The Circuit: Phone contracts decline; browser makers get in spat; cybersecurity

Phone contracts fall: U.S. customers are turning away from phone contracts for the first time in the first quarter, the Associated Press reported, as the seven largest U.S. phone companies lost a combined 52,000 subscribers from January to March.

The drop-off, in part, is because the market is saturated with contracts. It’s also, the report said, due to the increase in prepaid, no-contract plans and carriers adding more non-phone devices to their portfolios.

Google, Mozilla go after Microsoft: Google and Mozilla have accused Microsoft of not playing fair by making Internet Explorer an integral part of Windows 8 — particularly on tablet devices.

As The Wall Street Journal reported, Mozilla general counsel Harvey Anderson said that Microsoft’s ARM-based tablets and PCs will only run Internet Explorer. According to InformationWeek, Google has lent its support to Mozilla’s claims, saying that the browser space should benefit from strong competition.

Cybersecurity bill: The American Civil Liberties Union, Center for Democracy & Technology and Electronic Frontier Foundation are among groups urging the Senate not to pass the cybersecurity bill sponsored by Sens. Joe Lieberman (I-Conn.) and Susan Collins (R-Maine), which has the backing of the White House, the Hill reported.

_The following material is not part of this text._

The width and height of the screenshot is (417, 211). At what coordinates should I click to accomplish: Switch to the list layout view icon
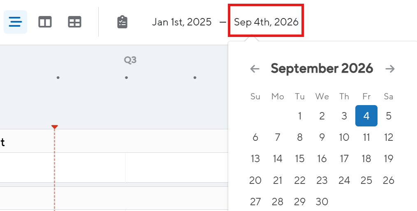pyautogui.click(x=15, y=22)
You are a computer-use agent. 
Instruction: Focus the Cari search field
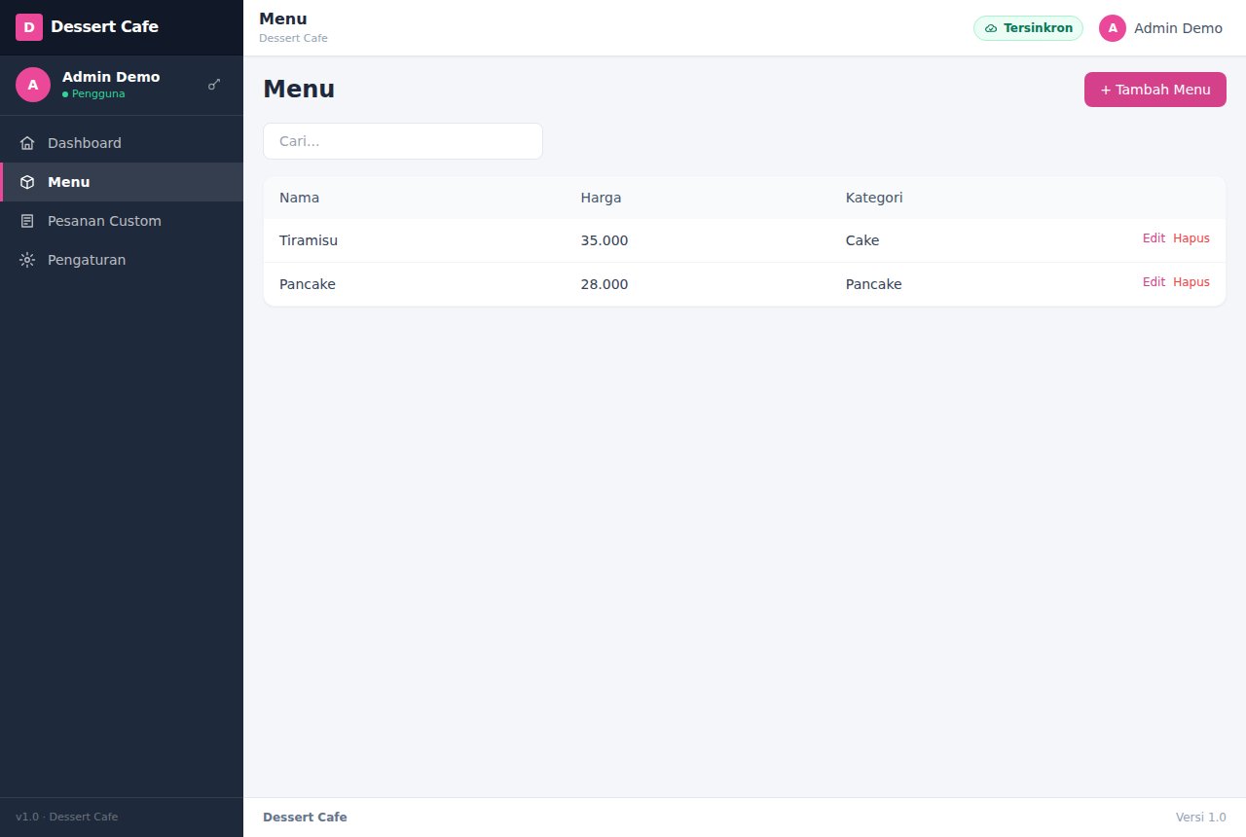(x=403, y=141)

The measure has not met the same resistance as the Cyber Intelligences Sharing and Protection Act (CISPA), though both bills are intended to make it easier for private companies and government to share cyber threat data. The Lieberman-Collins bill, however, has also raised concerns about how easy it would make it for companies to pass on private consumer data without due process, the report said.

Facebook App Center: Facebook took another step toward its goal of being a platform for developers Wednesday, by announcing that it will launch its own App Center, a single location for the platform’s many applications.

The company also announced that it will begin supporting paid apps, a program that it is offering to developers in a beta test.

In a company blog post, Facebook’s Aaron Brady said that the new center will be a way for users to identify high-quality apps connected to the social network, and to drive mobile installs for the social network.

E.U. roaming fees: The European Parliament said Thursday that it will cut mobile roaming prices, starting on July 1. The regulation is meant to prevent bill shock, or unexpectedly high phone bill charges, by capping charges and requiring carriers to send warning messages about high charges.

From July 2014, users will also be able to choose another operator for roaming service.